#DespejoZero
Neste Dia Mundial do Habitat (5), Juliana Borges fala sobre a luta pelo direito à moradia e as condições dos brasileiros para ter um lar
São Paulo, 05 de outubro de 2020.
Desde 1986, a primeira segunda-feira de outubro levanta um importante debate sobre o direito à moradia como um direito humano. A data foi designada pela ONU e tem sido um importante ponto de reflexão, formulações e apresentação de agendas políticas para lidar com as desigualdades nas cidades no mundo todo. E por que esse é um debate tão importante?
Em primeiro lugar, porque nós moramos nas cidades, nos bairros e não na ideia de nação e de país, com barreiras geográficas convencionadas. É nos bairros e nas cidades que sentimos e vivemos a oferta ou a negação de direitos; que vivemos o bem-estar ou as precariedades impostas seja por um Estado que cumpra com os seus deveres, seja por um Estado que descumpre e viole sistematicamente nossos direitos e seus deveres.

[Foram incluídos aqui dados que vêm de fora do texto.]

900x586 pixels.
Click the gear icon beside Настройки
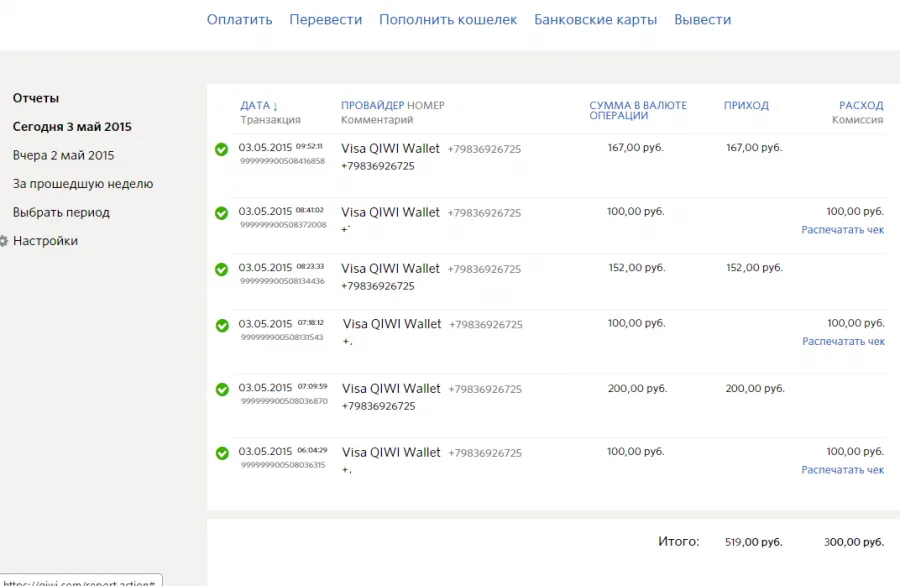click(x=3, y=241)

No Brasil, mais de 80% da população vive nas cidades, nas áreas urbanas, sendo que 57% da população (208 milhões de pessoas) está concentrada em 6% das cidades (304 de 5.570 municípios). Portanto, pensar em como vivemos nas cidades é algo que deve envolver todos e todas.

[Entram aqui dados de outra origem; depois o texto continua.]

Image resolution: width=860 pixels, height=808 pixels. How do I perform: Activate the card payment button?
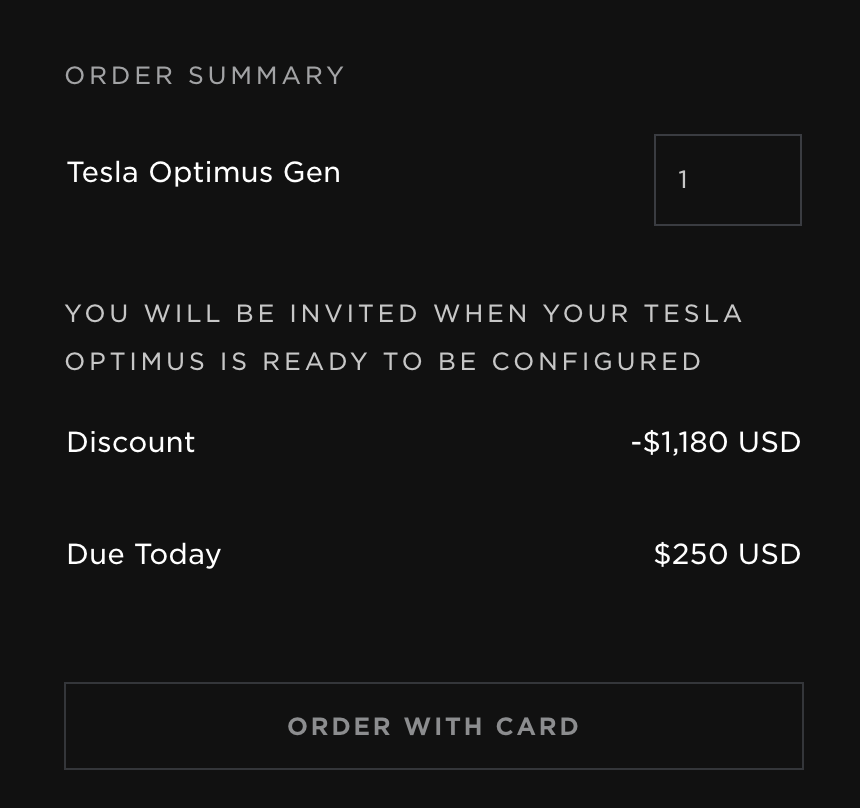(433, 726)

Em geral, achamos que a luta por moradia diz respeito apenas às pessoas que “não tem casa” e temos uma visão um pouco deturpada sobre quem tem e quem não tem casa. Segundo a PNAD 2019, a maioria dos lares brasileiros, cerca de 66%, é próprio e quitado; cerca de 6% são próprios e ainda estão sendo pagos; e cerca de 0,2% representam cortiços, cômodos e outros arranjos de moradia. E, você pode pensar: mas é um número ínfimo a ser resolvido. E, ainda, “essa conta não está fechando, Juliana”. E não está. Restam aí, cerca de 18% de famílias que vivem em imóveis alugados e cerca de 9% em imóveis cedidos. Então, estamos falando de um contingente considerável de pessoas sem teto no país. Porque “sem teto” não é apenas aquela pessoa ocupando um terreno e que, na maioria das vezes, sofre estigmas e estereótipos na sociedade. Sem teto é toda a pessoa que não tem moradia própria. A diferença é que alguns resolveram organizar luta por um direito constitucional, ao passo que outros vão se virando como podem, apertando as contas e, alguns outros, acham que esse debate não é sobre eles.
Contudo, quando estamos falando de um dia de discussão sobre as cidades e a moradia como um direito humano, precisamos parar para pensar porquê ainda é tão difícil conseguir esse direito. Dizia o ditado “quem casa, quer casa” e que poderíamos adaptar, para um olhar mais contemporâneo, que “quem vive, quer casa”, porque abrigo e moradia são questões básicas para que consigamos alcançar nossa dignidade.
Uma série de questões precisam ser observadas e demandadas por todos nós sobre a situação da habitação aos nossos governantes, como as políticas e investimentos necessários, muitos paralisados, nessa área tão fundamental ao direito humano; bem como da garantia do acompanhamento e atuação de movimentos e organizações da sociedade civil sobre os programas sendo, ou não, executados. Além disso, precisamos cobrar as situações absurdas que milhares de famílias estão enfrentando ao serem despejadas ou vivendo em constante medo da iminência de um despejo, em plena pandemia. Segundo organizações da sociedade civil, como o Instituto Pólis, 80.000 brasileiros estão sob ameaça de despejo, um contingente maior do que o de mais de 5.161 cidades no país. Muitas dessas organizações apresentaram denúncias à ONU pelo despejo de mais de 6.000 famílias durante a pandemia, acarretando em uma série de problemáticas e exposições a essas pessoas.
Uma pessoa ter um teto para se abrigar, com condições dignas, diz respeito a todos nós porque diz muito sobre o que somos. A data é um marco importante, mas para iniciar um debate que não pode ser interrompido no dia 06 de outubro. O Dia Mundial do Habitat é um ponto de ápice de reflexão de questões que devem nos balizar cotidianamente, já que moradia é um direito.